# TASK REQUIREMENTS
Every entry is to be returned verbatim.

# DATASET EXCERPTS
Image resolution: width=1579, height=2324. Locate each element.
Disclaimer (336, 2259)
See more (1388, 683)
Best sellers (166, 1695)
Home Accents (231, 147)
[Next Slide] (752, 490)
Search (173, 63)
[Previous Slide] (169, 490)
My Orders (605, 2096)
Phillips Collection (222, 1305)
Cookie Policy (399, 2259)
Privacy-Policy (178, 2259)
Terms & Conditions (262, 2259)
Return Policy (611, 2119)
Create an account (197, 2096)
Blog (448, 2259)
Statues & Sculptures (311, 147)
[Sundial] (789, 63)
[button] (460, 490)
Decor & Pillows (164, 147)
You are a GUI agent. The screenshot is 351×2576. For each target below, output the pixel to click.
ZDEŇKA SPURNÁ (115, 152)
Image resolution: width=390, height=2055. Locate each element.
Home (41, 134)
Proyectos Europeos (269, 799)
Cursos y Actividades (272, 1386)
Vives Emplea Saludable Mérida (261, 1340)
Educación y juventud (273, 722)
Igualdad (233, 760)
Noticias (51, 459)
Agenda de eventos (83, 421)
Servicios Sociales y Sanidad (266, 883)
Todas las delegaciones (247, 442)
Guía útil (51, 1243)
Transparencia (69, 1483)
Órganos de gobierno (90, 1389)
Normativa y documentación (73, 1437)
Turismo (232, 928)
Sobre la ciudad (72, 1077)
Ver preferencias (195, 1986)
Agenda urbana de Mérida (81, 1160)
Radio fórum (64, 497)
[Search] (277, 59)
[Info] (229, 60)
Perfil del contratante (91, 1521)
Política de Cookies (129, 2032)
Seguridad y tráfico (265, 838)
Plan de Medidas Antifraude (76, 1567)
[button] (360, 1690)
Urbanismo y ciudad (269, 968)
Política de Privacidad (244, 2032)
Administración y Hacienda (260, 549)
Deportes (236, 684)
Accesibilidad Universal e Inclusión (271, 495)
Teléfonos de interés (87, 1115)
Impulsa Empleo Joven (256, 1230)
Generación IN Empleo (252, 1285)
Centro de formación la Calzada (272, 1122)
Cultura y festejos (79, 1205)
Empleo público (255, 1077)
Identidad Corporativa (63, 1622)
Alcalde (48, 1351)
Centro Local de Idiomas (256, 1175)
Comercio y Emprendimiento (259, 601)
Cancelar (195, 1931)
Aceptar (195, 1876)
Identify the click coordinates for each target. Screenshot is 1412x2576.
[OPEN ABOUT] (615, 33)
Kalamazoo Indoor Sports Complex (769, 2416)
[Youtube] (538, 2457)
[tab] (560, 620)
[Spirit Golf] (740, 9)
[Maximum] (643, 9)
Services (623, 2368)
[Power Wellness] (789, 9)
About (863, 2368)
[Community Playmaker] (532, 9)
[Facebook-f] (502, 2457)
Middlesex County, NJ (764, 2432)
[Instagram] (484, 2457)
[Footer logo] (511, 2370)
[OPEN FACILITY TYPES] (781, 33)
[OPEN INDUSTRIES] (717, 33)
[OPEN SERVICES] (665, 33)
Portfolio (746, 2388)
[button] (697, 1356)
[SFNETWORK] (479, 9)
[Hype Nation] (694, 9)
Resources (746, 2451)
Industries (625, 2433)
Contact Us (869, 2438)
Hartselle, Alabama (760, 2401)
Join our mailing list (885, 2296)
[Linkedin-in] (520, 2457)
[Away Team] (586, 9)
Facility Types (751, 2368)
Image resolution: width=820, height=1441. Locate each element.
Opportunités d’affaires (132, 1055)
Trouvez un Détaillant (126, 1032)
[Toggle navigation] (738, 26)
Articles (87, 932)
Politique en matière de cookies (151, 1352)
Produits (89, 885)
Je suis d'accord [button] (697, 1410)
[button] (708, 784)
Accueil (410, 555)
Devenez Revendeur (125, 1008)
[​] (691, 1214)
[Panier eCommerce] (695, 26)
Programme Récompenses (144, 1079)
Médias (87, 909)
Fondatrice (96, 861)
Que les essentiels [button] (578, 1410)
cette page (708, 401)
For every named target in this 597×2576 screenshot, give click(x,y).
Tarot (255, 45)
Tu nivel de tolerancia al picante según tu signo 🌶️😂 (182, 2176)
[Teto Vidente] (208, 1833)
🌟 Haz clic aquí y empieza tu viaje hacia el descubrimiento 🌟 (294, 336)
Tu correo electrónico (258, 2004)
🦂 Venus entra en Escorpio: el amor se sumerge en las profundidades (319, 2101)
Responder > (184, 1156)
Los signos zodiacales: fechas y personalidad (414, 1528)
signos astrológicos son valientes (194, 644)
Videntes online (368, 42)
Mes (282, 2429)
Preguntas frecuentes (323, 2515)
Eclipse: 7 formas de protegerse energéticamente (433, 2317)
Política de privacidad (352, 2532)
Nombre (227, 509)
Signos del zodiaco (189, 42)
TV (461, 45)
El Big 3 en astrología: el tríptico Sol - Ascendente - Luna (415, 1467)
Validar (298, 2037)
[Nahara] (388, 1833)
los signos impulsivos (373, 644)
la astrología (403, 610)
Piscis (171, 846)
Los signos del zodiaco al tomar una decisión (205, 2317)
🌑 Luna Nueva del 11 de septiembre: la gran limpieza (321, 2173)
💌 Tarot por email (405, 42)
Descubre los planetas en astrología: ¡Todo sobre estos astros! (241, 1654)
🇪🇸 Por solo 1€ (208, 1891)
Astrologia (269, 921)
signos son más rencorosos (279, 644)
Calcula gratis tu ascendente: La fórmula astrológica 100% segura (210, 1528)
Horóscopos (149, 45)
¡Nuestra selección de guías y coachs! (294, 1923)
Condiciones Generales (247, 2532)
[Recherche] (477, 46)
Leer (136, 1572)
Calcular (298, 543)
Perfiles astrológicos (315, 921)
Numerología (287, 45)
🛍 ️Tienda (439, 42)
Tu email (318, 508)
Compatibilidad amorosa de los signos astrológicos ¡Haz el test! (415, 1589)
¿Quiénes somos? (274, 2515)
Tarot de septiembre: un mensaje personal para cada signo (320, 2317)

# EXERCISE OUTPUT
Image resolution: width=1579, height=2324. Locate each element.
Disclaimer (336, 2259)
See more (1388, 683)
Best sellers (166, 1695)
Home Accents (231, 147)
[Next Slide] (752, 490)
Search (173, 63)
[Previous Slide] (169, 490)
My Orders (605, 2096)
Phillips Collection (222, 1305)
Cookie Policy (399, 2259)
Privacy-Policy (178, 2259)
Terms & Conditions (262, 2259)
Return Policy (611, 2119)
Create an account (197, 2096)
Blog (448, 2259)
Statues & Sculptures (311, 147)
[Sundial] (789, 63)
[button] (460, 490)
Decor & Pillows (164, 147)
You are a GUI agent. The screenshot is 351×2576. For each target below, output the pixel to click.
ZDEŇKA SPURNÁ (115, 152)
Image resolution: width=390, height=2055. Locate each element.
Home (41, 134)
Proyectos Europeos (269, 799)
Cursos y Actividades (272, 1386)
Vives Emplea Saludable Mérida (261, 1340)
Educación y juventud (273, 722)
Igualdad (233, 760)
Noticias (51, 459)
Agenda de eventos (83, 421)
Servicios Sociales y Sanidad (266, 883)
Todas las delegaciones (247, 442)
Guía útil (51, 1243)
Transparencia (69, 1483)
Órganos de gobierno (90, 1389)
Normativa y documentación (73, 1437)
Turismo (232, 928)
Sobre la ciudad (72, 1077)
Ver preferencias (195, 1986)
Agenda urbana de Mérida (81, 1160)
Radio fórum (64, 497)
[Search] (277, 59)
[Info] (229, 60)
Perfil del contratante (91, 1521)
Política de Cookies (129, 2032)
Seguridad y tráfico (265, 838)
Plan de Medidas Antifraude (76, 1567)
[button] (360, 1690)
Urbanismo y ciudad (269, 968)
Política de Privacidad (244, 2032)
Administración y Hacienda (260, 549)
Deportes (236, 684)
Accesibilidad Universal e Inclusión (271, 495)
Teléfonos de interés (87, 1115)
Impulsa Empleo Joven (256, 1230)
Generación IN Empleo (252, 1285)
Centro de formación la Calzada (272, 1122)
Cultura y festejos (79, 1205)
Empleo público (255, 1077)
Identidad Corporativa (63, 1622)
Alcalde (48, 1351)
Centro Local de Idiomas (256, 1175)
Comercio y Emprendimiento (259, 601)
Cancelar (195, 1931)
Aceptar (195, 1876)
Identify the click coordinates for each target. Screenshot is 1412x2576.
[OPEN ABOUT] (615, 33)
Kalamazoo Indoor Sports Complex (769, 2416)
[Youtube] (538, 2457)
[tab] (560, 620)
[Spirit Golf] (740, 9)
[Maximum] (643, 9)
Services (623, 2368)
[Power Wellness] (789, 9)
About (863, 2368)
[Community Playmaker] (532, 9)
[Facebook-f] (502, 2457)
Middlesex County, NJ (764, 2432)
[Instagram] (484, 2457)
[Footer logo] (511, 2370)
[OPEN FACILITY TYPES] (781, 33)
[OPEN INDUSTRIES] (717, 33)
[OPEN SERVICES] (665, 33)
Portfolio (746, 2388)
[button] (697, 1356)
[SFNETWORK] (479, 9)
[Hype Nation] (694, 9)
Resources (746, 2451)
Industries (625, 2433)
Contact Us (869, 2438)
Hartselle, Alabama (760, 2401)
Join our mailing list (885, 2296)
[Linkedin-in] (520, 2457)
[Away Team] (586, 9)
Facility Types (751, 2368)
Image resolution: width=820, height=1441. Locate each element.
Opportunités d’affaires (132, 1055)
Trouvez un Détaillant (126, 1032)
[Toggle navigation] (738, 26)
Articles (87, 932)
Politique en matière de cookies (151, 1352)
Produits (89, 885)
Je suis d'accord [button] (697, 1410)
[button] (708, 784)
Accueil (410, 555)
Devenez Revendeur (125, 1008)
[​] (691, 1214)
[Panier eCommerce] (695, 26)
Programme Récompenses (144, 1079)
Médias (87, 909)
Fondatrice (96, 861)
Que les essentiels [button] (578, 1410)
cette page (708, 401)
For every named target in this 597×2576 screenshot, give click(x,y).
Tarot (255, 45)
Tu nivel de tolerancia al picante según tu signo 🌶️😂 (182, 2176)
[Teto Vidente] (208, 1833)
🌟 Haz clic aquí y empieza tu viaje hacia el descubrimiento 🌟 (294, 336)
Tu correo electrónico (258, 2004)
🦂 Venus entra en Escorpio: el amor se sumerge en las profundidades (319, 2101)
Responder > (184, 1156)
Los signos zodiacales: fechas y personalidad (414, 1528)
signos astrológicos son valientes (194, 644)
Videntes online (368, 42)
Mes (282, 2429)
Preguntas frecuentes (323, 2515)
Eclipse: 7 formas de protegerse energéticamente (433, 2317)
Política de privacidad (352, 2532)
Nombre (227, 509)
Signos del zodiaco (189, 42)
TV (461, 45)
El Big 3 en astrología: el tríptico Sol - Ascendente - Luna (415, 1467)
Validar (298, 2037)
[Nahara] (388, 1833)
los signos impulsivos (373, 644)
la astrología (403, 610)
Piscis (171, 846)
Los signos del zodiaco al tomar una decisión (205, 2317)
🌑 Luna Nueva del 11 de septiembre: la gran limpieza (321, 2173)
💌 Tarot por email (405, 42)
Descubre los planetas en astrología: ¡Todo sobre estos astros! (241, 1654)
🇪🇸 Por solo 1€ (208, 1891)
Astrologia (269, 921)
signos son más rencorosos (279, 644)
Calcula gratis tu ascendente: La fórmula astrológica 100% segura (210, 1528)
Horóscopos (149, 45)
¡Nuestra selección de guías y coachs! (294, 1923)
Condiciones Generales (247, 2532)
[Recherche] (477, 46)
Leer (136, 1572)
Calcular (298, 543)
Perfiles astrológicos (315, 921)
Numerología (287, 45)
🛍 ️Tienda (439, 42)
Tu email (318, 508)
Compatibilidad amorosa de los signos astrológicos ¡Haz el test! (415, 1589)
¿Quiénes somos? (274, 2515)
Tarot de septiembre: un mensaje personal para cada signo (320, 2317)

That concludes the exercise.